Читаем Контора Кука полностью

Помещение внутри было тогда совсем другим, совсем… Настолько, что Паша теперь в первый момент даже подумал было, что ошибся дверью.

Но нет, адрес-то он не забыл… как вкус того самого виски… или, по крайней мере, запах… он вспомнил, когда после очень сильного ливня ехал от Шириных на велосипеде, и было уже темно, но в парке фонари, и он не включал фару, и, подъезжая к тому месту, где дорожка ныряла под мост, Паша издали не увидел, что там собралась вода, или он принял её за тень от моста или просто за темь, сгущение темноты. То, что это чёрная вода, он понял, когда уже было не свернуть и не затормозить — крутой уклон, он нёсся на большой скорости и только за несколько метров понял, что въезжает в лужу, но подумал, что проскочит её сухим — у него были «крылья»… но не за спиной, только над колёсами… а лужа оказалась намного глубже, чем он подумал… Паша въехал в воду по пояс, велосипед остановился, «спицы увязли»… велосипед остановился сам по себе, он не тормозил — он-то думал пролететь… а оказался вдруг сидящим в седле по пояс в чёрной воде, под мостом…

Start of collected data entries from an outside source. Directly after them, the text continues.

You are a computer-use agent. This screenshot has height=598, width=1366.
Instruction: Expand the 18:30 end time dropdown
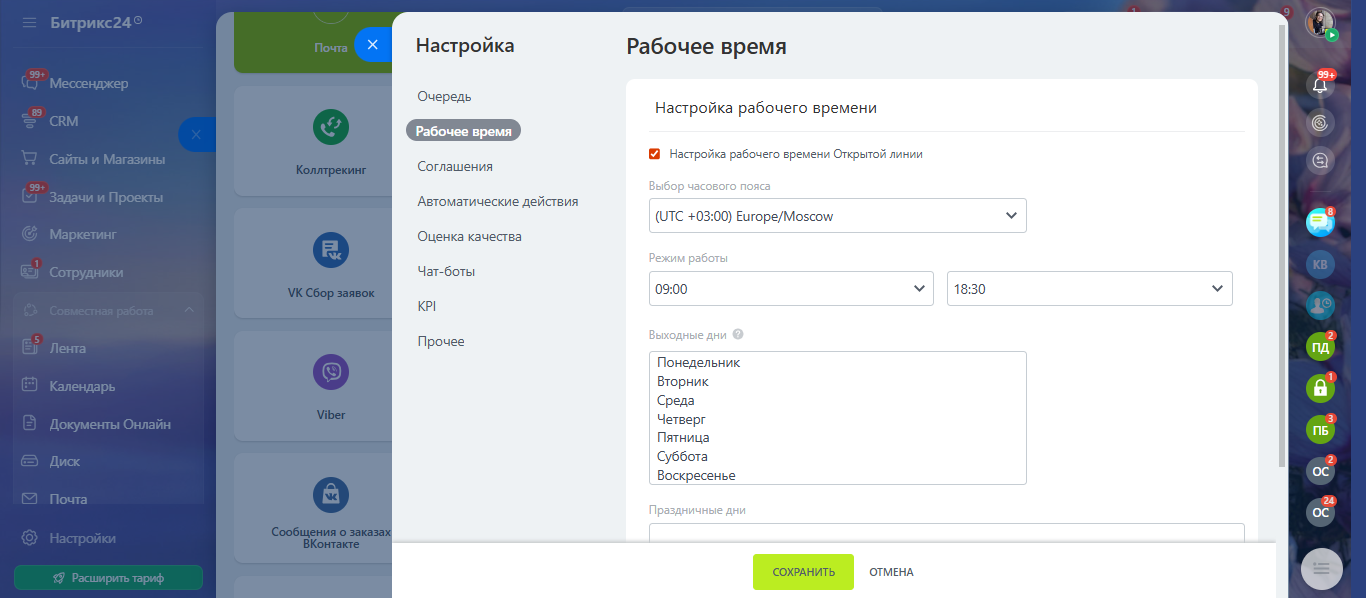(x=1089, y=289)
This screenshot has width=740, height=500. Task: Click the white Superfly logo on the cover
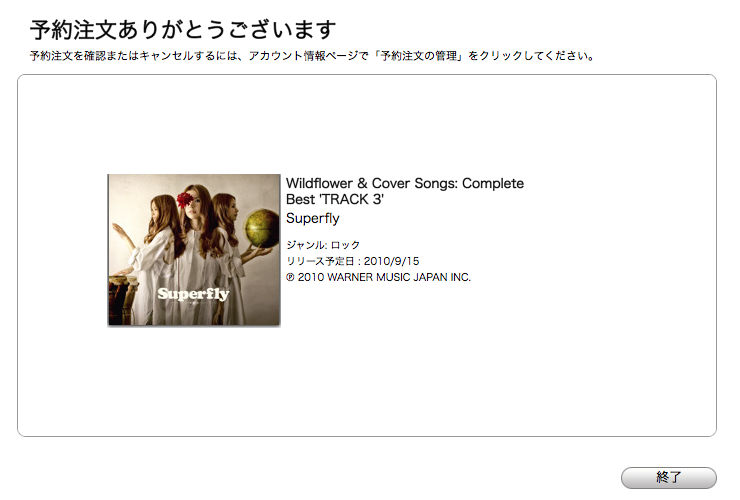click(x=193, y=294)

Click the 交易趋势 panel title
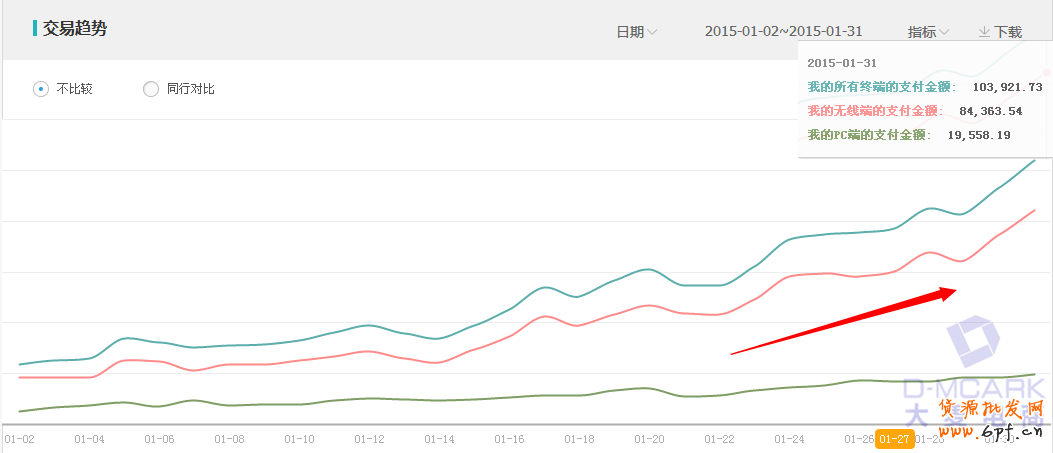click(x=75, y=29)
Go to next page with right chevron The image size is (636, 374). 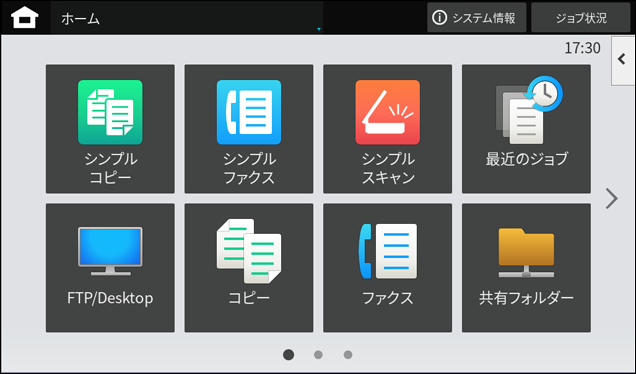[x=612, y=198]
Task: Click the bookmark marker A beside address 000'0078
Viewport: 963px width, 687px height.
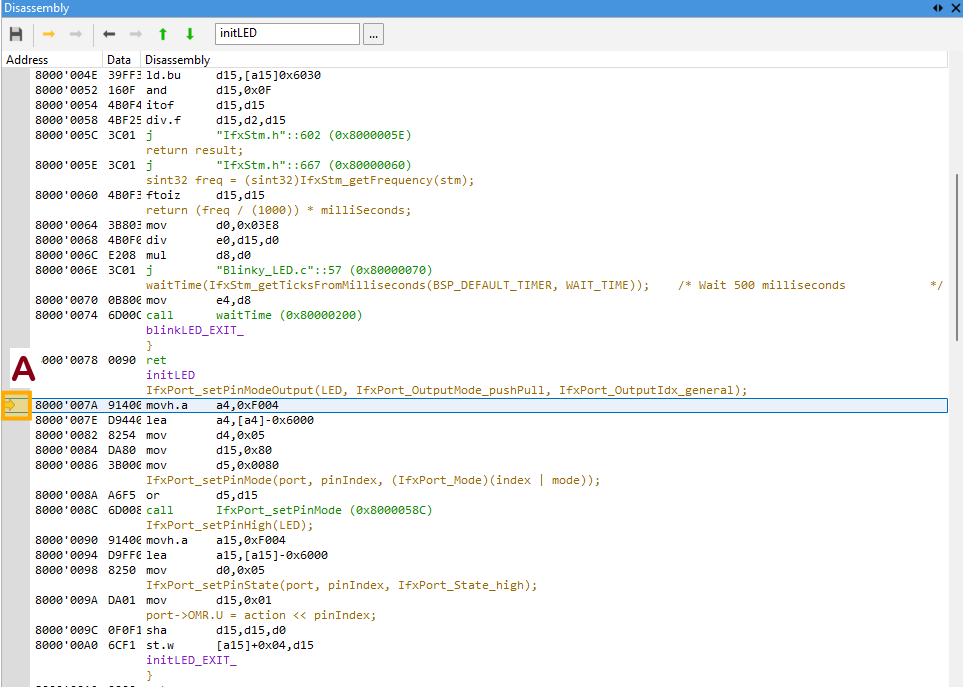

Он вышел из холодной — дело было осенью — и вязкой, по сути, сточной… чёрной воды с редкими блёстками отражений, вброд, катя велосипед… вылил из новых ботинок — Dockers — воду и — по пояс мокрый — помчался по парку дальше… Дома сразу забросил в стирку джинсы и носки, ботинки же выставил на балкон, на следующий день перенёс их в комнату — неделю они там сохли, и вот когда они полностью высохли и Паша, впервые после этого их надевая, поднёс один из них к носу и поводил его вокруг… как рюмку с виски… но это уже он подумал потом… он услышал тот самый запах — и даже вспомнил «Bunnahabhain!» — слово, которое тогда, восемь лет назад, показалось ему сначала смехом, а потом — заклинанием… Которое произнёс Реш в ответ на вопрос дяди «что мы должны?», да, притом что запах ещё тогда, в Москве, напомнил ему… запах портянок, которые сушат у костра… столовских тряпок, всей затхлости мира, дымных досок, затопленных подвалов… и вот теперь оказалось, что это был запах… ботинок будущего… побывавших на дне как бы приснившейся речки… И подумал, что когда-нибудь, если даже всё это воспоминание о встрече с Решем высохнет в его памяти, запах всё равно останется.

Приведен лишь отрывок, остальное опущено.